In other words, the Russians favored Trump as a candidate and Trump happily used information that he knew had been stolen by the Russians to benefit his campaign, while simultaneously insisting that there was no evidence of any Russian hacking - a position he maintained for most of the first half of his presidency, despite the entire American intelligence community saying the exact opposite the whole time.

Mueller can't prove that Trump and the Russians ever managed to actually sit down and hammer out a quid pro quo agreement, only that they repeatedly tried, but were unable to do so. Therefore the Trump Campaign's actions do not reach the level of a conspiracy. So Trump and the Russians simultaneously worked toward a common purpose and played off of each others' actions to achieve that purpose without ever technically working together.

Trump and the Russians had basically the same relationship that political candidates have with friendly super PACS - they're not allowed to coordinate, but there's nothing stopping a candidate from going on television to muse aloud about the kind of assistance he'd like to recieve if anyone was inclined to help out. Kind of like this:



Russia was listening. They attacked Clinton's email that very day, just like Trump hoped they would.

So it's not technically coordination, but it sure seems coordinated...

Who's okay with that?

Re: So the redacted Mueller Report has been out for a while...

Posted: Fri May 03, 2019 11:07 am
by PaulSacramento
Democrats still putting their eggs in that basket eh?

Re: So the redacted Mueller Report has been out for a while...

Posted: Fri May 03, 2019 11:41 am
by edwardmurphy
PaulSacramento wrote: Fri May 03, 2019 11:07 amDemocrats still putting their eggs in that basket eh?
I'm not a Democrat but I can tell you that, no, it's not their only basket.

So are you saying that if you were American the contents of the Mueller Report wouldn't be a problem for you?

Or the fact that Mueller reports that there's extremely strong evidence that Trump committed felony obstruction of justice on 10+ occasions?

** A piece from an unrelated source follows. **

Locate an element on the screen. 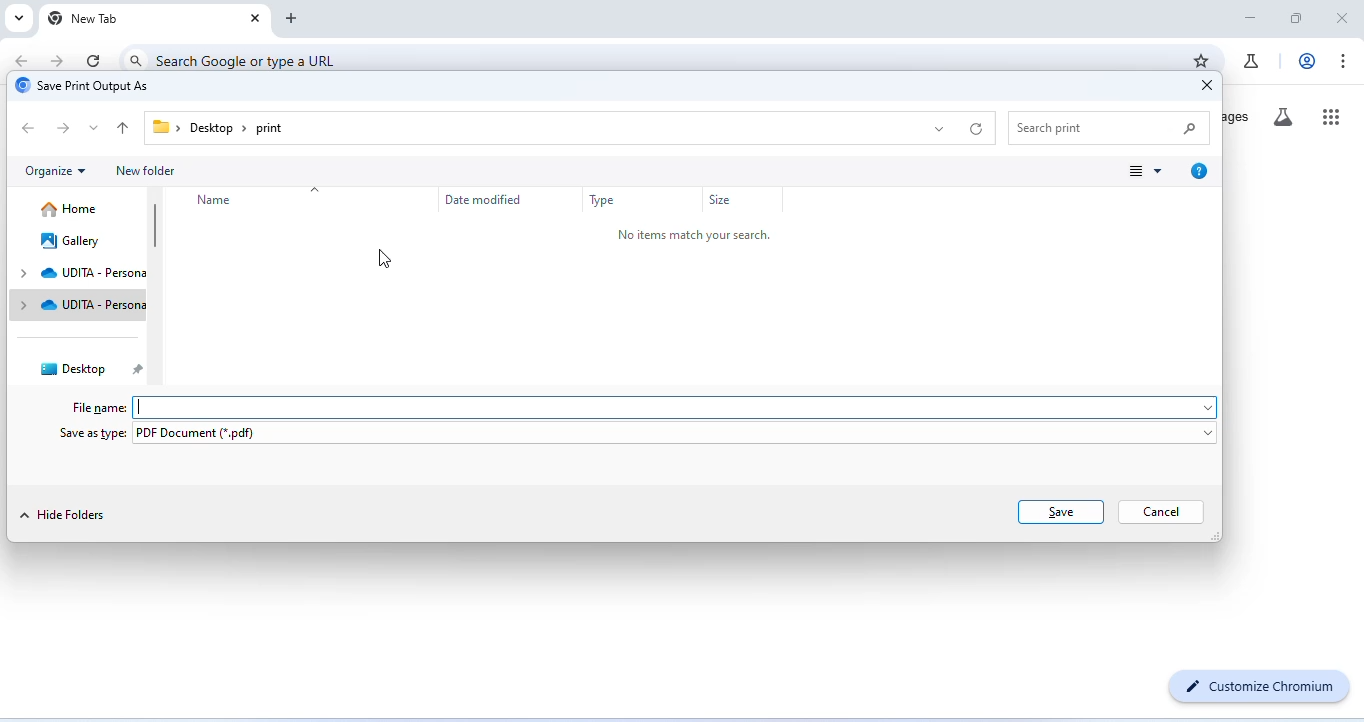 The image size is (1364, 722). drop down is located at coordinates (937, 127).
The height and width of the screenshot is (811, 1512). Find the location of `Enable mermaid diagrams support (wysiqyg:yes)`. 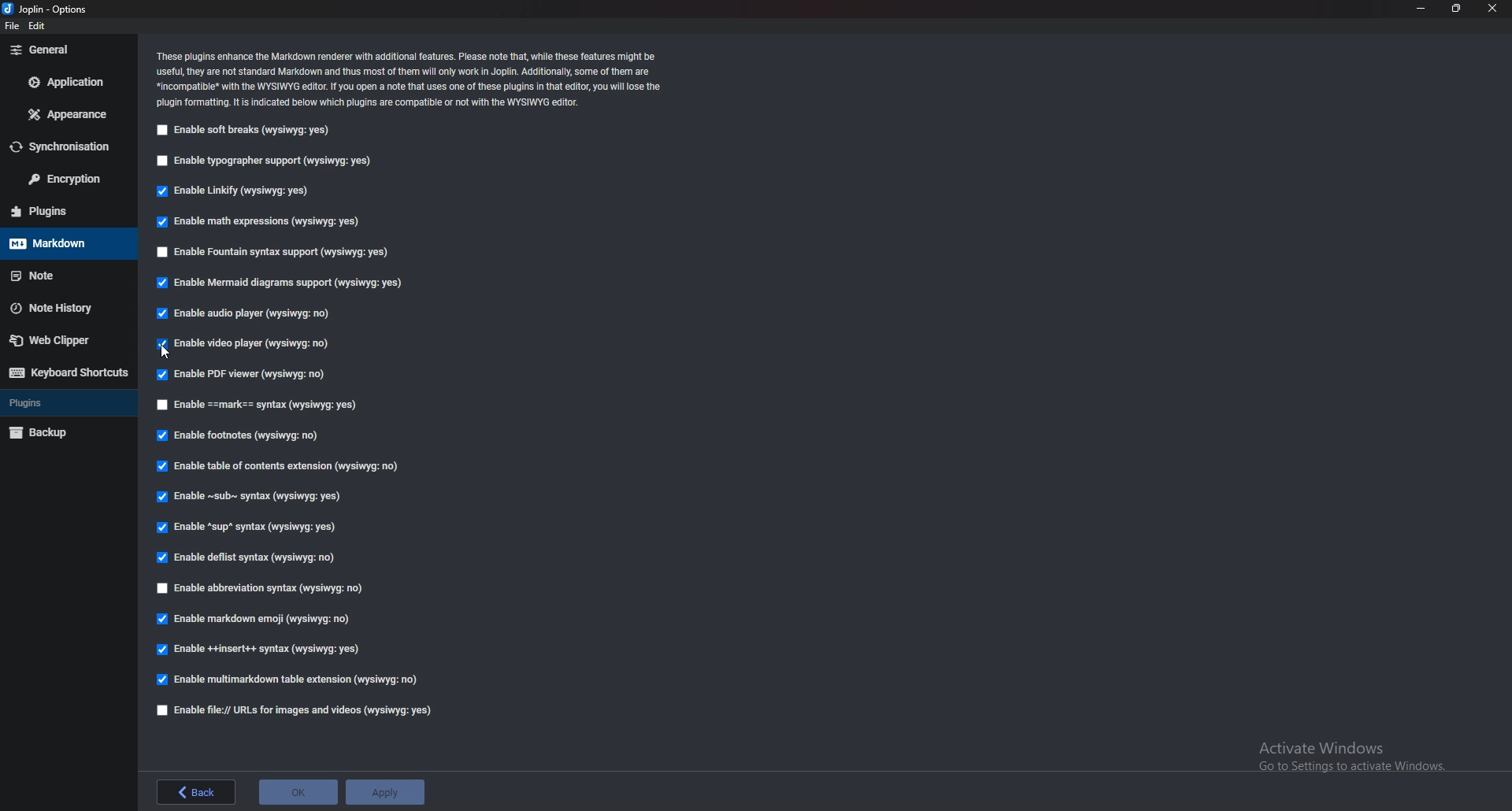

Enable mermaid diagrams support (wysiqyg:yes) is located at coordinates (282, 285).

Or the fact that Barr's summary strongly favored the President's narrative, even though the actual report did not? Is it okay for the US AG to mislead the public for political reasons?

Do you feel that the President is/should be above the law?

Re: So the redacted Mueller Report has been out for a while...

Posted: Fri May 03, 2019 8:57 pm
by Kurieuo
People should stop fussing about Mueller's report, and start worrying about Russia helping Trump win the next election.